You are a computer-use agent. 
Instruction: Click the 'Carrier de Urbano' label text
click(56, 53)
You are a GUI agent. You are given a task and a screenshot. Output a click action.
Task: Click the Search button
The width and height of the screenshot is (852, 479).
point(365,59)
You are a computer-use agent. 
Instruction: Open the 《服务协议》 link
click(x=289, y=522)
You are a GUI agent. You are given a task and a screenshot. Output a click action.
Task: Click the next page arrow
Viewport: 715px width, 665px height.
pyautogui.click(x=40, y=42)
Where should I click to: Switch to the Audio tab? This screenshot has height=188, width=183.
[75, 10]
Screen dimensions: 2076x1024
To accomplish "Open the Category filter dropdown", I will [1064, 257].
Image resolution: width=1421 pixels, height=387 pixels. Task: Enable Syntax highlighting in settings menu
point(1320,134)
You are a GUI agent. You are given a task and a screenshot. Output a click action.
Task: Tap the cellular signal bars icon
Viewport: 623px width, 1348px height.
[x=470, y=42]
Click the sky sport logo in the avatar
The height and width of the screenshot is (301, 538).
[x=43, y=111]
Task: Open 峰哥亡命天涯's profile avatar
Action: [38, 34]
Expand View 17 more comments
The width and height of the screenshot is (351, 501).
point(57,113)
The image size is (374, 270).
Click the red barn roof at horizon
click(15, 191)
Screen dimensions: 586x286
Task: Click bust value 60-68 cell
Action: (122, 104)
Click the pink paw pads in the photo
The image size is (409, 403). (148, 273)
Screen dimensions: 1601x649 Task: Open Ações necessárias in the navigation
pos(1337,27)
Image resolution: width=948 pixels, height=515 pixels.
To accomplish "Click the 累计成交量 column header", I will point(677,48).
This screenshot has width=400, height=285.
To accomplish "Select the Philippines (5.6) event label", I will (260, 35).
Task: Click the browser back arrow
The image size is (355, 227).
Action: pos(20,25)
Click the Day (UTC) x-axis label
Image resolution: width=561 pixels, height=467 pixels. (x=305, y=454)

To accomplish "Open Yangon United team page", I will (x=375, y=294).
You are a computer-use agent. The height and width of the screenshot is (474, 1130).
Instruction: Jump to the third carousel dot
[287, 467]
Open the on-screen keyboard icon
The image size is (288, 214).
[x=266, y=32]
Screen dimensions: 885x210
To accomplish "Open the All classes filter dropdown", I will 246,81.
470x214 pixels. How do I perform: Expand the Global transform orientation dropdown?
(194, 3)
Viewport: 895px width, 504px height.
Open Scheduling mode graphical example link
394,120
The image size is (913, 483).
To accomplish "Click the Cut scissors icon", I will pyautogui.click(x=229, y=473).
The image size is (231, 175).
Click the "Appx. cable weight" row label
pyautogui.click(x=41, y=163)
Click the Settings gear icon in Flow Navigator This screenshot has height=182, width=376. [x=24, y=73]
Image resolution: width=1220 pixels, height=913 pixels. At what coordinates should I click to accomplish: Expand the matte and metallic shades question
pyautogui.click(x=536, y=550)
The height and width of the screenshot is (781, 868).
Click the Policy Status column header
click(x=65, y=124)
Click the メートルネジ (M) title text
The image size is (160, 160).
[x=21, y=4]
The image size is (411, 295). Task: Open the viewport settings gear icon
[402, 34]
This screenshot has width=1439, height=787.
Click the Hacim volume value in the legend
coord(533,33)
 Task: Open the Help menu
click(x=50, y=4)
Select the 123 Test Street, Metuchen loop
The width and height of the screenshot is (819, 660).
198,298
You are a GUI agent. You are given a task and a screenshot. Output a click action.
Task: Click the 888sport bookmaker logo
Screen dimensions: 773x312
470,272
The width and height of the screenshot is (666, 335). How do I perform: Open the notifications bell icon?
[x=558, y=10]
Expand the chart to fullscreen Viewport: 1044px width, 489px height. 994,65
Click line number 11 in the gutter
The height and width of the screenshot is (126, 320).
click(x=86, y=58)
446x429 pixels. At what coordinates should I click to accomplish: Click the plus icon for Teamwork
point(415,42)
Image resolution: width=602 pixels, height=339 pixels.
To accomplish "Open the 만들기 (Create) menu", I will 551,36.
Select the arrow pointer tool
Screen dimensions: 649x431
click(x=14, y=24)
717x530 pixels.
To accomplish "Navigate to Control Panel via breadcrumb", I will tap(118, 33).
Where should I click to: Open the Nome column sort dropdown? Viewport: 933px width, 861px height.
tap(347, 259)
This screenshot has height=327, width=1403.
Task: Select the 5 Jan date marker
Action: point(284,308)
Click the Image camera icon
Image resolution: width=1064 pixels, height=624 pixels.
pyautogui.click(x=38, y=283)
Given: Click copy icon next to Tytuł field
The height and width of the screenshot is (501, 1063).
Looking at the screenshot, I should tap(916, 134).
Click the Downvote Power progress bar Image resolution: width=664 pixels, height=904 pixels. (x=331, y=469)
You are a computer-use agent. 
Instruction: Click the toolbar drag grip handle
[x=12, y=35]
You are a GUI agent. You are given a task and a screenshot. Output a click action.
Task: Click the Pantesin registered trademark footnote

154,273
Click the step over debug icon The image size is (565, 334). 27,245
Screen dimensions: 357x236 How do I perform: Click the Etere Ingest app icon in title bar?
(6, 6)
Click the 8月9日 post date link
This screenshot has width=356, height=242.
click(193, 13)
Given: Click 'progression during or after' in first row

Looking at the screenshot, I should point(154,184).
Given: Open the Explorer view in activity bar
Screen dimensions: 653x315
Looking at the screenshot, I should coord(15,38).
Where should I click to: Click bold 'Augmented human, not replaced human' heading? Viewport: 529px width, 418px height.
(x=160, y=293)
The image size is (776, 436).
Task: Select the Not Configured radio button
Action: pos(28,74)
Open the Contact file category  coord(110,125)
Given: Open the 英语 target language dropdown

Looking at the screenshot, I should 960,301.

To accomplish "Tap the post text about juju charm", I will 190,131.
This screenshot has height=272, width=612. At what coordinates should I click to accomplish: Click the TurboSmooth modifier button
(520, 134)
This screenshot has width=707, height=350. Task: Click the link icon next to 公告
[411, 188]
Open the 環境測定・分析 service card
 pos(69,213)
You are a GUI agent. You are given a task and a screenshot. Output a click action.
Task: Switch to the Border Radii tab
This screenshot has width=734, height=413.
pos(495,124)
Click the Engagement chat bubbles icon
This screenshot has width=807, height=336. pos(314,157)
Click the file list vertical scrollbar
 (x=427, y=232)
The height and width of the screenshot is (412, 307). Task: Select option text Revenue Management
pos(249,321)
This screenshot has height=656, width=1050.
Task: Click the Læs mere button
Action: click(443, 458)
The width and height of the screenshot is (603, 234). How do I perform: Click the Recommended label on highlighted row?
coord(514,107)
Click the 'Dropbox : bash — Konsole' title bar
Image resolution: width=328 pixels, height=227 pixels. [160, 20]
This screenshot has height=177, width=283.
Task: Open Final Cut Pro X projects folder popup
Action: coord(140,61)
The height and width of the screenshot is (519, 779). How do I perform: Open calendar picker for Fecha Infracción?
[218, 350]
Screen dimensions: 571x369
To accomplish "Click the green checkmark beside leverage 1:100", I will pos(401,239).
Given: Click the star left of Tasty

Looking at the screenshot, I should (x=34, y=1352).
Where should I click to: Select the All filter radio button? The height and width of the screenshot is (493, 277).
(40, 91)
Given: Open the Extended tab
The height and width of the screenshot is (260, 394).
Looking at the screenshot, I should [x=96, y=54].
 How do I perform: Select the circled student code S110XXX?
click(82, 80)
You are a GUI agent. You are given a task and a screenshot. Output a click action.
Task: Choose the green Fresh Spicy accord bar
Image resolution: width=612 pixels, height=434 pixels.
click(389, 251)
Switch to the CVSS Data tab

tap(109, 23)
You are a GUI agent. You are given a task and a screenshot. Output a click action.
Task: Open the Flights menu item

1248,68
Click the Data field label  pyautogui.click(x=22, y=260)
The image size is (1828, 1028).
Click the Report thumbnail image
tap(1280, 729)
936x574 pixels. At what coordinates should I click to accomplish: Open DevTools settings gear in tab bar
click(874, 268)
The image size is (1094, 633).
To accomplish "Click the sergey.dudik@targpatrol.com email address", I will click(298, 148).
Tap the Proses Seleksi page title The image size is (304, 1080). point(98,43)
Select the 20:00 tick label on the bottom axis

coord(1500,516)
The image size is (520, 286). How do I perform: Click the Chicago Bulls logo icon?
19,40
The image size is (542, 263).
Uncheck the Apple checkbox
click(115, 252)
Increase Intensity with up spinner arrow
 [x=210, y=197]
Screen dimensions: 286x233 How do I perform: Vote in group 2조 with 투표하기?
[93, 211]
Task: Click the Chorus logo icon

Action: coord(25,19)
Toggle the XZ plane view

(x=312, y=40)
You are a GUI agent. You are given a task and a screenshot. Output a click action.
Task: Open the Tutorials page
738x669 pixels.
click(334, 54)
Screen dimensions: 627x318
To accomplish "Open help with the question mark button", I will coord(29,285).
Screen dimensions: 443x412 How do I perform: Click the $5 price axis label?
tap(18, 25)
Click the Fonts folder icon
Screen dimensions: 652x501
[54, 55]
+ + +
**Your assignment**
Beginning with the line that has "Image resolution: width=612" and ending with the line that has "Click the Data", set down the lines above exactly and include no others.

**Your response**
Image resolution: width=612 pixels, height=434 pixels.
click(389, 251)
Switch to the CVSS Data tab

tap(109, 23)
You are a GUI agent. You are given a task and a screenshot. Output a click action.
Task: Open the Flights menu item

1248,68
Click the Data field label  pyautogui.click(x=22, y=260)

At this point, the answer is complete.